Seeing news from back home left her with mixed emotions; “Things are changing every day in Ukraine. Sometimes I feel happy and I’m very thankful that I'm here. People in the UK have welcomed us, which is nice, but all this news from home makes me very sad.”
After settling her children into school and nursery, she looked for opportunities where she could use her skills to help others in similar situations. This is when she signed up for the WEA’s Community Interpreting course.
Olga described the course as “a lifeline” adding, “it was the highlight of my week. It helped me to settle and make new friends.”
The course helped Olga land a job interpreting at hospitals, GP surgeries, and schools.
She said: “The WEA has given me a chance to represent the Ukrainian community today and help Ukrainians who don't speak English. I can find them help by building this little bridge between them and the services they need.”
“The biggest need for the community is to help them at the doctors. Like when they have some symptoms when they are sick, they can't explain what's going on or what medicine they need. People feel depressed with their situation, and they need to explain to the doctor how they feel, which is very hard if they can’t speak English.”
WEA’s North East team recognised not only Olga’s passion on the course, but also her desire to put her learning to practice and help those living in her local community. This is why she landed the prestigious award.
Simon Parkinson, Chief executive of the WEA, said: “I am so proud of Olga, whose passion for learning and helping others has shone through her time with us and so it is only right she wins this award.
“It is not easy to settle in a new country, especially in the circumstances of war, but Olga has created bonds in her community and paid it forward.
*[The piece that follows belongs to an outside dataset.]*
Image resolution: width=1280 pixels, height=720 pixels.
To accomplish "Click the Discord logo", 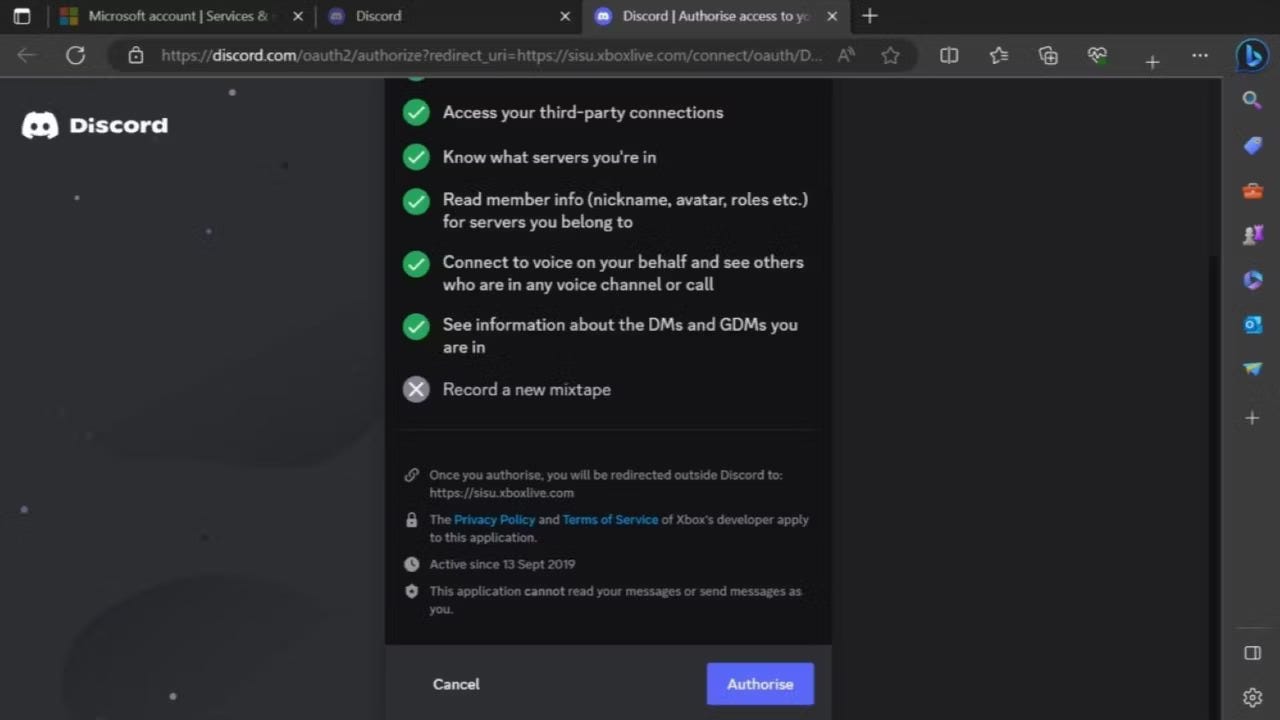I will (x=94, y=124).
“Courses like our Community Interpreting courses are vital as they do not require previous qualifications, which makes them a great entry back into education without it feeling like school.
“This is what makes the WEA different from most providers, but that is at risk should the newly formed North East Combined Authority stand by their decision to defund our work in the area by £1.3m - leaving over 1,600 learners without any options and putting over 70 jobs at risk.
“The authority’s decision will again prioritise 16–19-year-old College provision over community-based adult learning. Currently 8% of working aged adults in the North East were failed by school and left education without qualifications. These learners need to build their confidence and essential life skills first and we are the experts to help them.
“Let's be clear, this is an unnecessary decision for NEMCA to take. We have asked Dr Henry Kippen (Interim CEO for NEMCA) for the rationale and process around this decision and he has to date declined to provide any. We will be issuing FOI requests and exploring other legal and statutory routes to formally challenge this decision. We call on NEMCA to urgently re-consider its decision.
“While we continue to fight to bring back our funding, we hope seeing Olga’s story reminds local decision makers why the work the WEA does is so vital.”